In the midnight hours of Saturday 30th October 1852 PCs Martin and Holway were patrolling in the West Quarter of Exeter, when they encountered a noisy crowd in Frog Street. With some difficulty the constables managed to disperse the crowd, but a short while later their attention was called to nearby West Street, where they found "the rabble of the city, behaving in a riotous manner" There were now some 20 or 30 men gathered, and amongst them, shouting abuse and about to start a fight, was James Cann, the nephew of our wrestling champion Abe Cann. PC Martin apprehended James, but the policeman was immediately set upon by Abraham Cann, who rescued his brother James. Abraham was himself arrested, and a man called Hartnoll came to the aid of the two policemen. But the three were outnumbered by the mob, some accounts stating there were almost 100 persons then present, and a George Lewis then rescued Abraham. PC Holway grabbed him, but was knocked down, and he was then obliged to use his staff to defend himself. About then mayhem broke out, and the mob set upon the two policemen and their helper. The battle seems to have raged around the streets of Exe Island, and things looked particularly bad for constable Martin. He had been knocked down and was surrounded by three or four men kicking his head and body. He cried out "Murder!" and Holway and Hartnoll managed to extricate him from the crowd, unconscious and bleeding.
The constables escaped to the safety of their nearby station house, all with injuries from kickings and beatings, but Martin in particular had been severely beaten, and was taken to hospital where he remained for a week, unable to speak or move.

West Street, Exeter

A number of the rioters were arrested in the days following the assaults, including brothers James and Abraham Cann. They were remanded in custody until the Exeter Quarter Sessions in January 1853. Seven men were charged with assaulting police, including Lewis and the Cann brothers.
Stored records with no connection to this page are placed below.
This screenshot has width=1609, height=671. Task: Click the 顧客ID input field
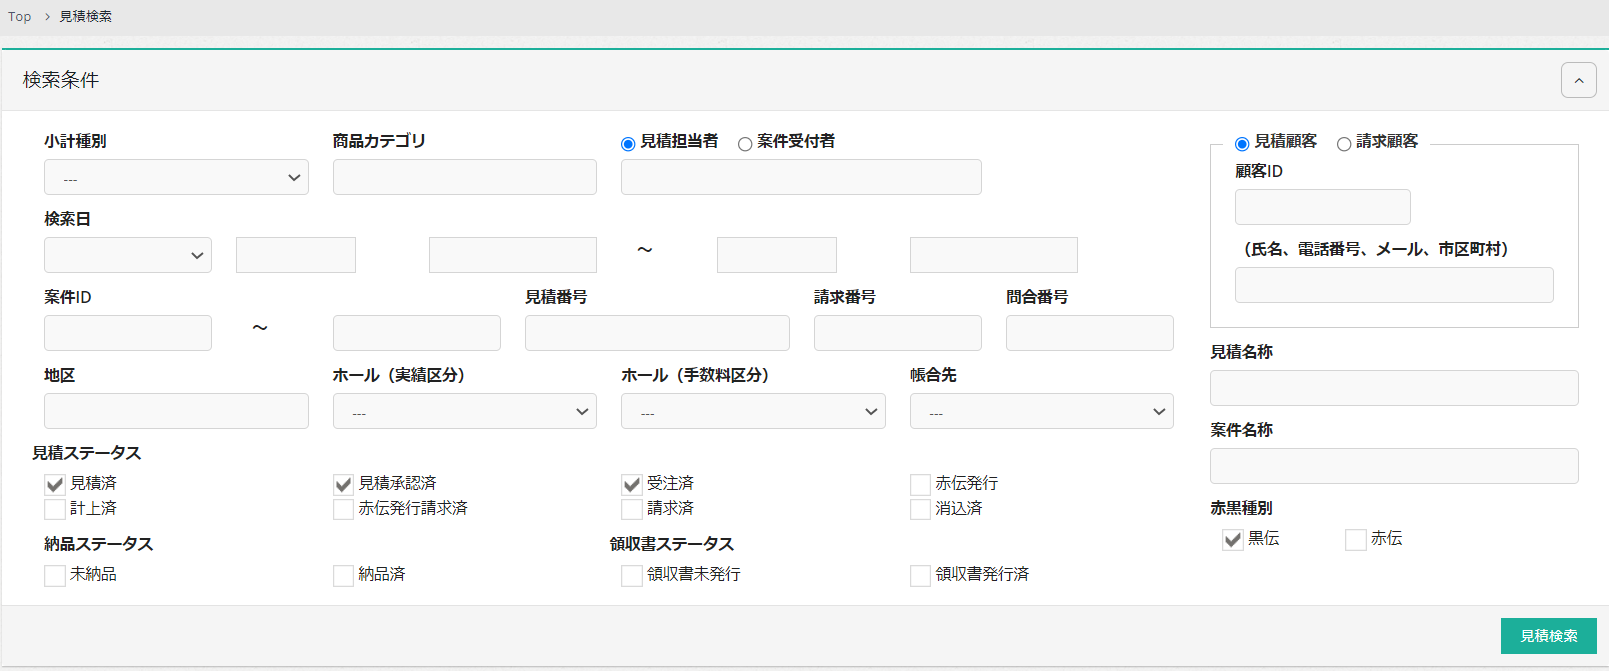click(x=1322, y=207)
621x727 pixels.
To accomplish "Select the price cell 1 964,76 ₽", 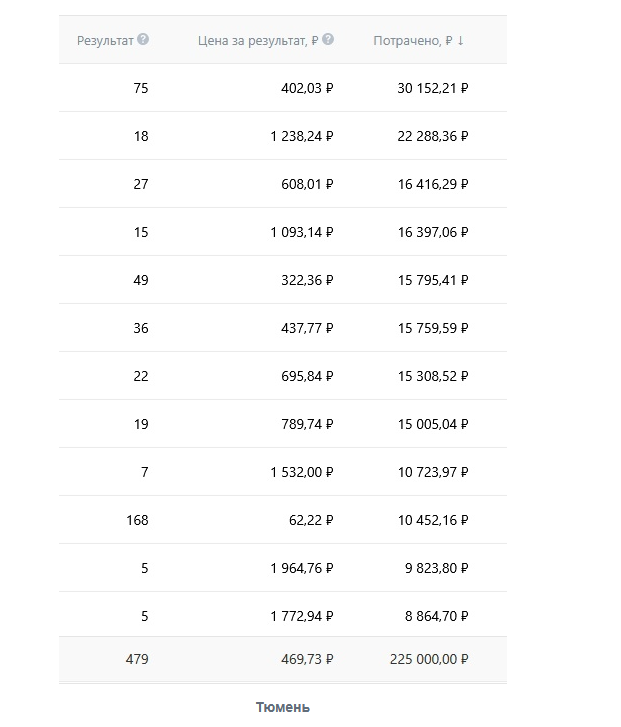I will [302, 568].

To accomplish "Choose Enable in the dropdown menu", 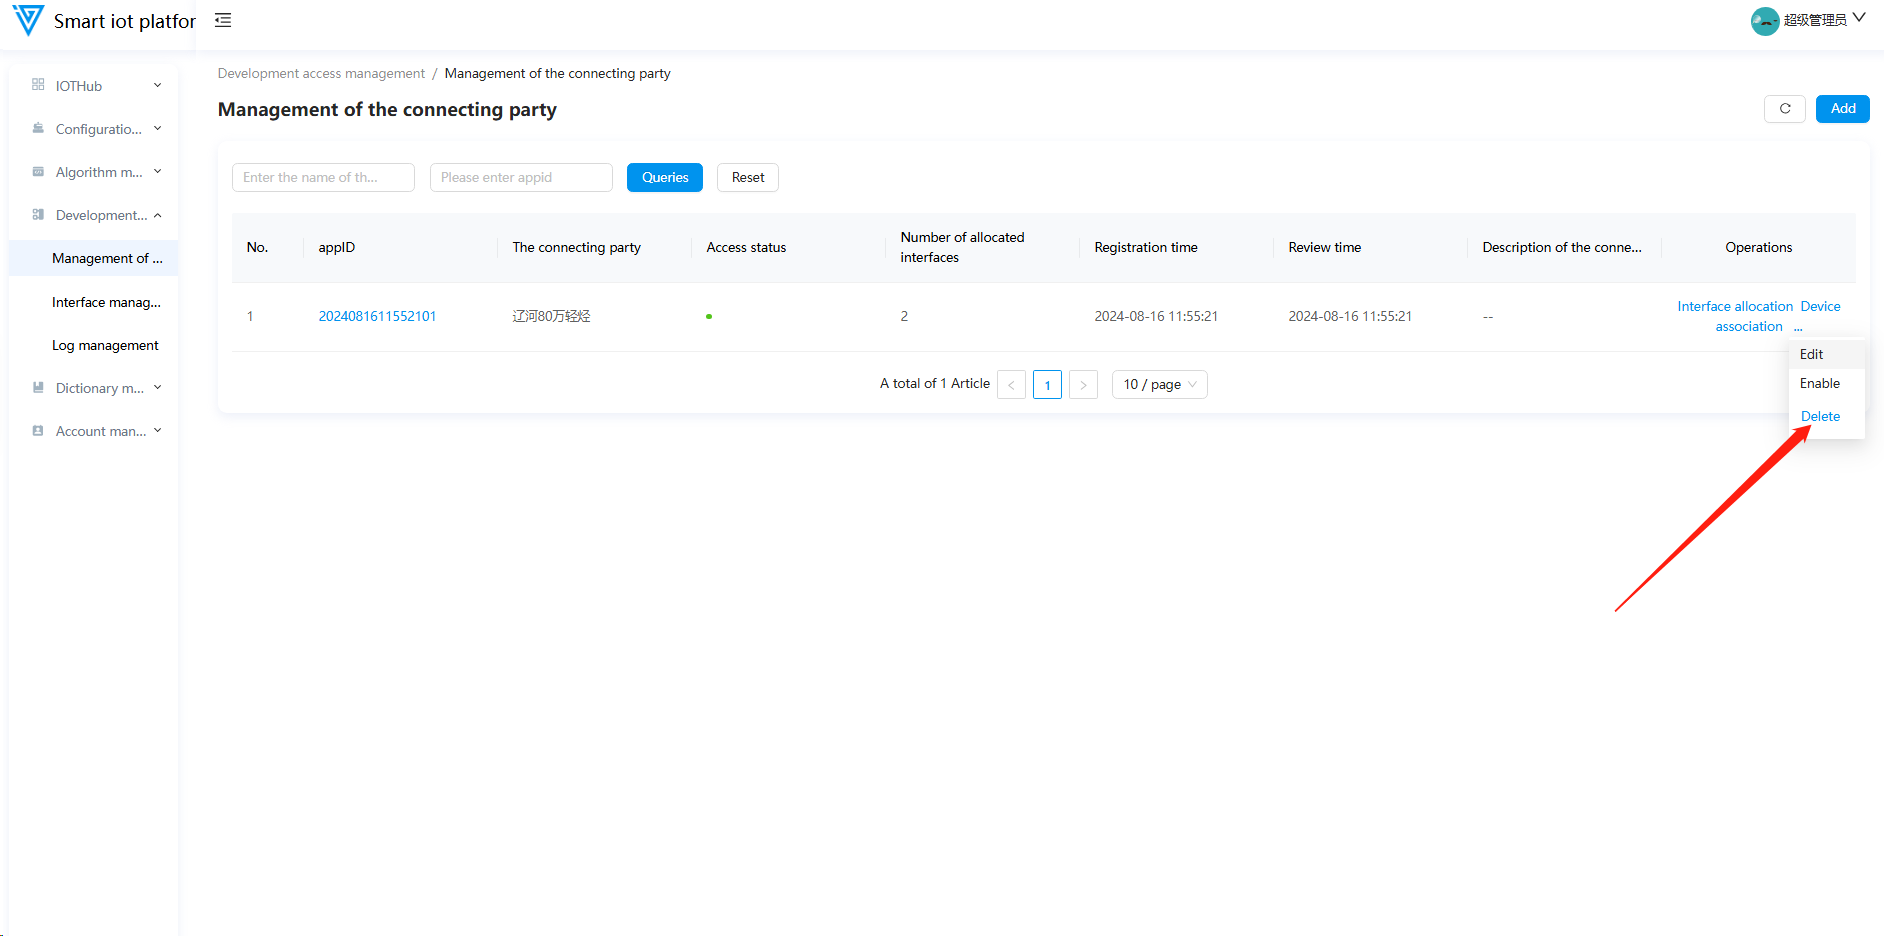I will pyautogui.click(x=1819, y=384).
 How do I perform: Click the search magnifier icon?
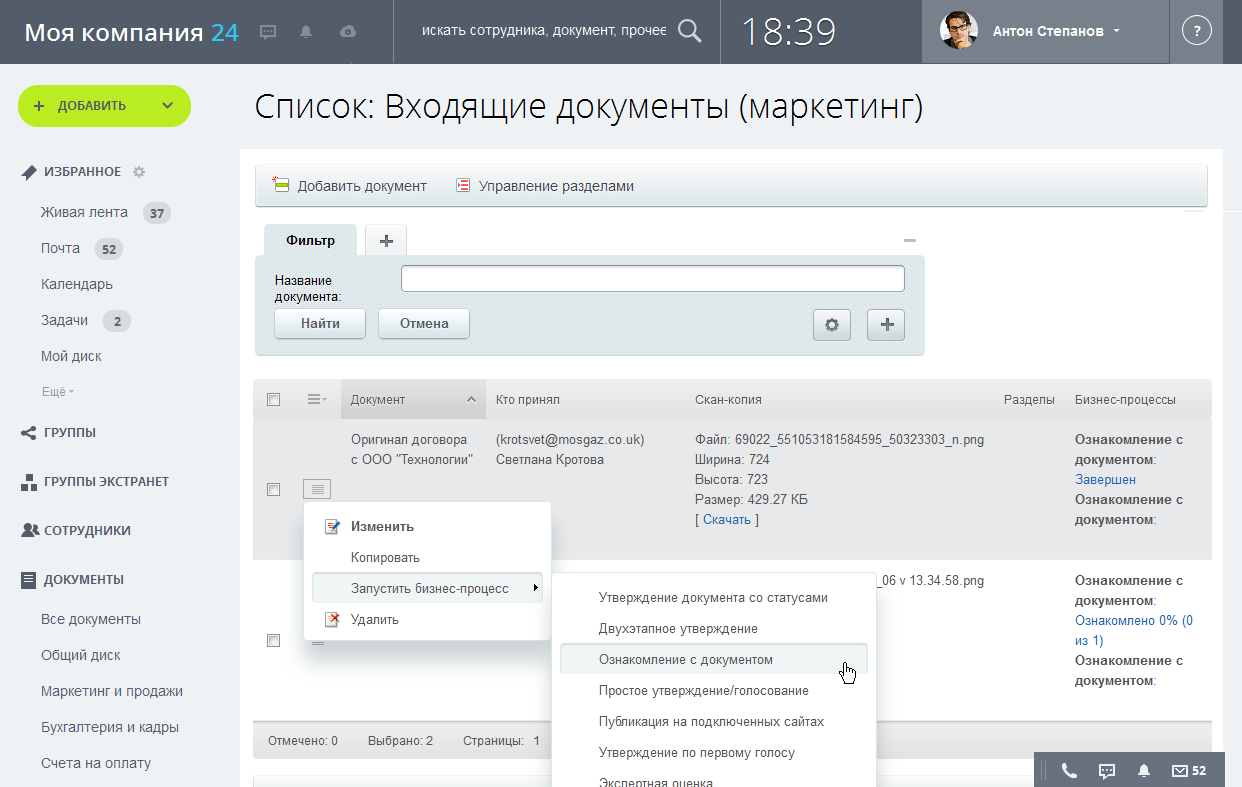pos(690,31)
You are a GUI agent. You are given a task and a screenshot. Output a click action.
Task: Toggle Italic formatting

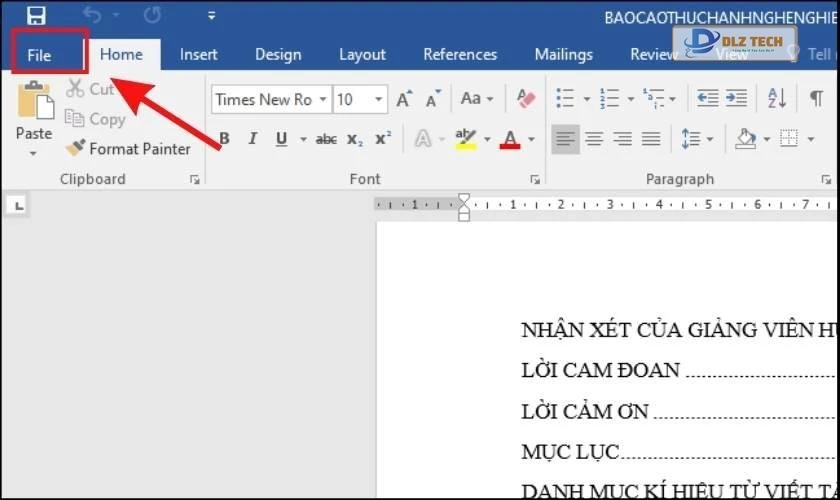[252, 139]
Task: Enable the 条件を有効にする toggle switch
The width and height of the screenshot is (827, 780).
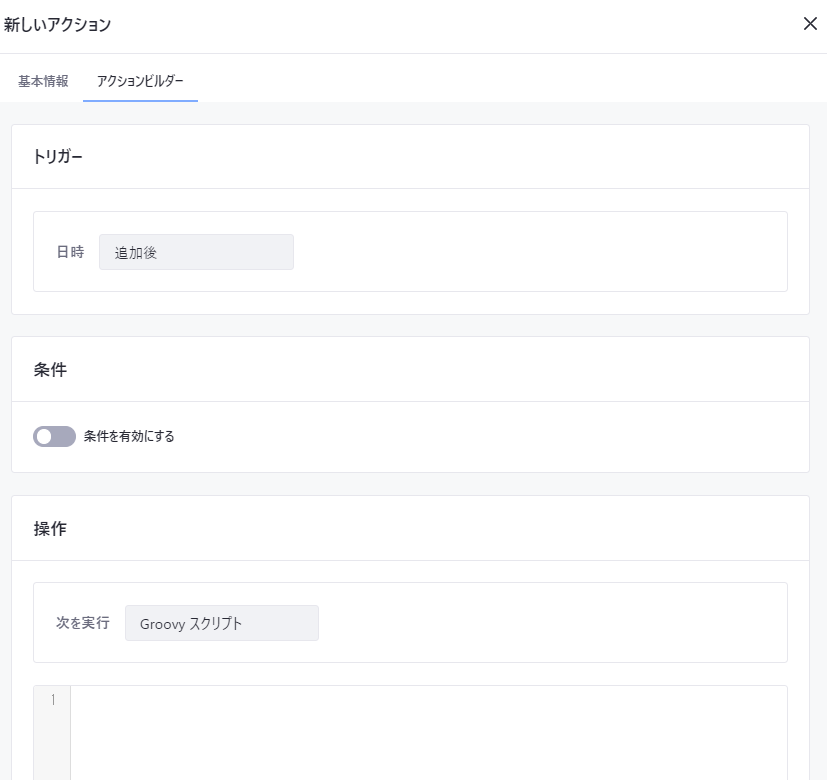Action: (54, 436)
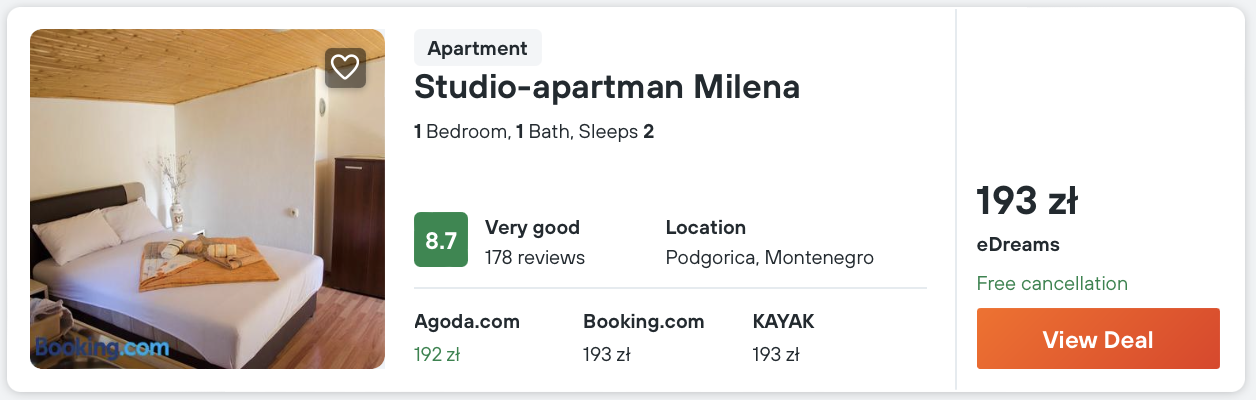Click the 193 zł price under KAYAK
1256x400 pixels.
pos(776,354)
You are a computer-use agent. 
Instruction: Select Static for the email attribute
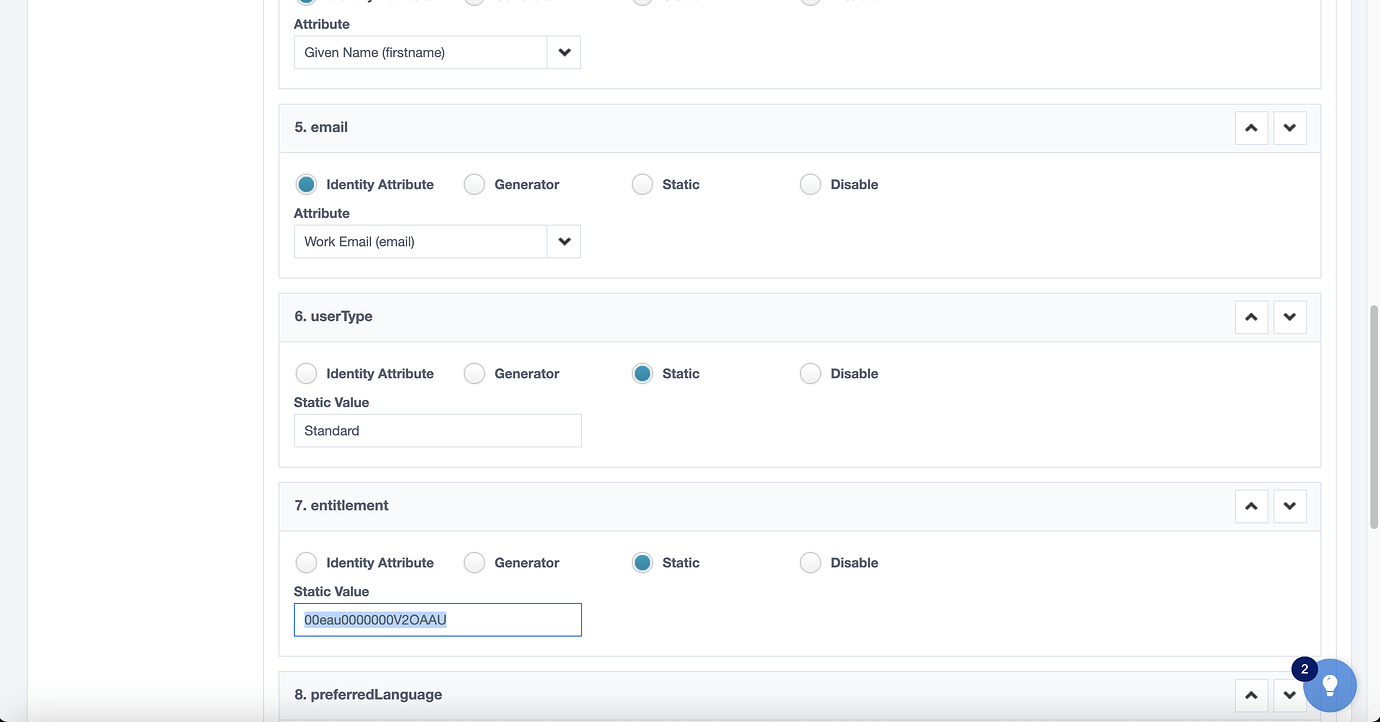pos(642,184)
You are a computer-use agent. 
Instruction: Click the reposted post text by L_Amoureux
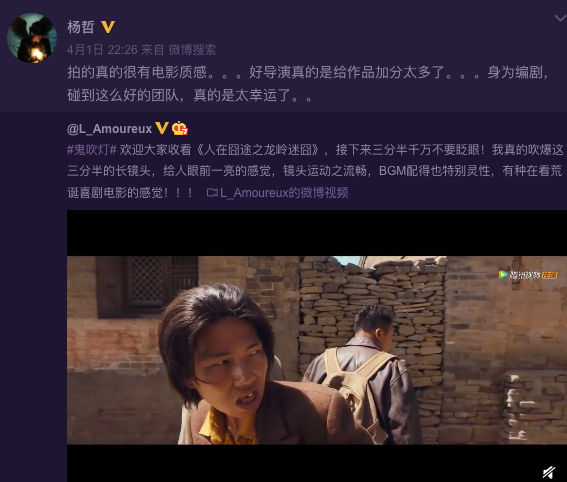pos(315,171)
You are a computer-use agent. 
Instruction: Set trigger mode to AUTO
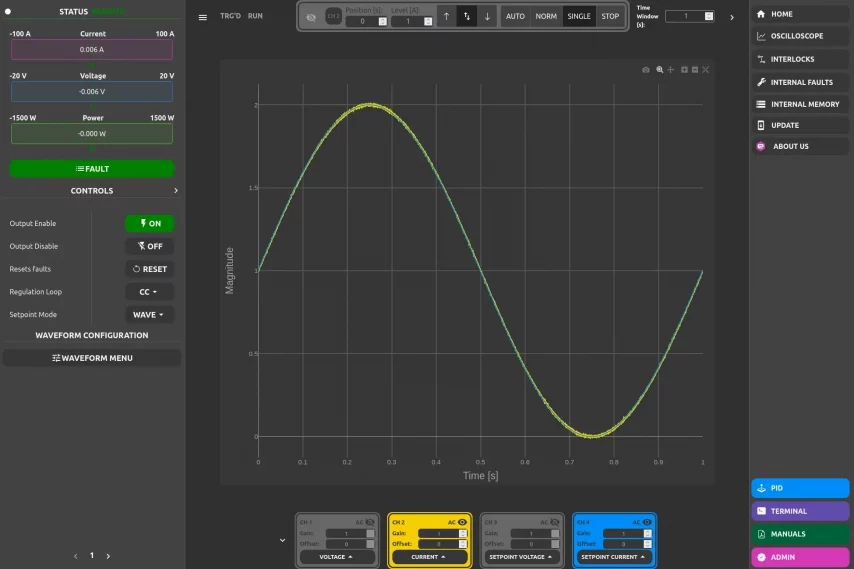pos(515,16)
There were several witnesses to the various assaults, and the accused did not seem to have much of a defence. After three hours of deliberation, all seven were found guilty. Three of the defendants, including George Lewis, were sentenced to 12 months with hard labour, whilst Abraham and James Cann seem to have got off relatively lightly, with sentences of three months hard labour each.
Abraham and James were about 29 and 28 respectively at the time of their arrest, and both were skilled artisans - Abraham a coach painter and James a harness maker. They lived with their mother in Weight Court, off nearby Cowick Street. By the time of their arrest their father, James Cann, a wrestler himself, and a butcher, had been dead for three years, having been one of the few victims of Exeter's second cholera episode, in 1849. There is no evidence of father James living with his wife Thomasine, so perhaps the seven Cann children were brought up without the presence of a father. But nor is there evidence of either brother getting into trouble again. Both moved away from Exeter, Abraham staying for a while with James and his wife in London.
It is clear that like today, alcohol played its part in the unruly events of that night. The West Quarter and Exe Island were amongst the poorest parts of the city, the site of unsavoury workplaces, and overcrowded run-down dwellings, where the inhabitants made use of the many pubs and beer shops to take the edge off their often miserable lives.
  
Victim of Crime 
Cousin Ivy Berry suffered an unpleasant shock when she was awoken at quarter to midnight in October 1961. The 77 year-old retired school teacher, who was living in the Berry family house, Wisteria, Western road, Crediton, had been disturbed by a noise at the French window of her bedroom, where she saw a man standing behind a net curtain. He threatened to "bash her face in if she didn't tell him where there was money". Spotting a jewellery box in the bedroom, the man grabbed it and retreated through the window.
It seems his luck was out however. Outside the window was PC leslie Knight who had seen the man silhouetted against the light in the ground floor window. Perhaps the constable had his suspicions aroused by the man and followed him. Certainly his presence there was fortunate, for when the man came running out through the window, PC Knight arrested him. William Riley, of no fixed abode, was charged with breaking and entering, and stealing jewellery and articles to the value of £30.
Ivy seemed to have been much shaken by the incident. In less than 6 months she had died.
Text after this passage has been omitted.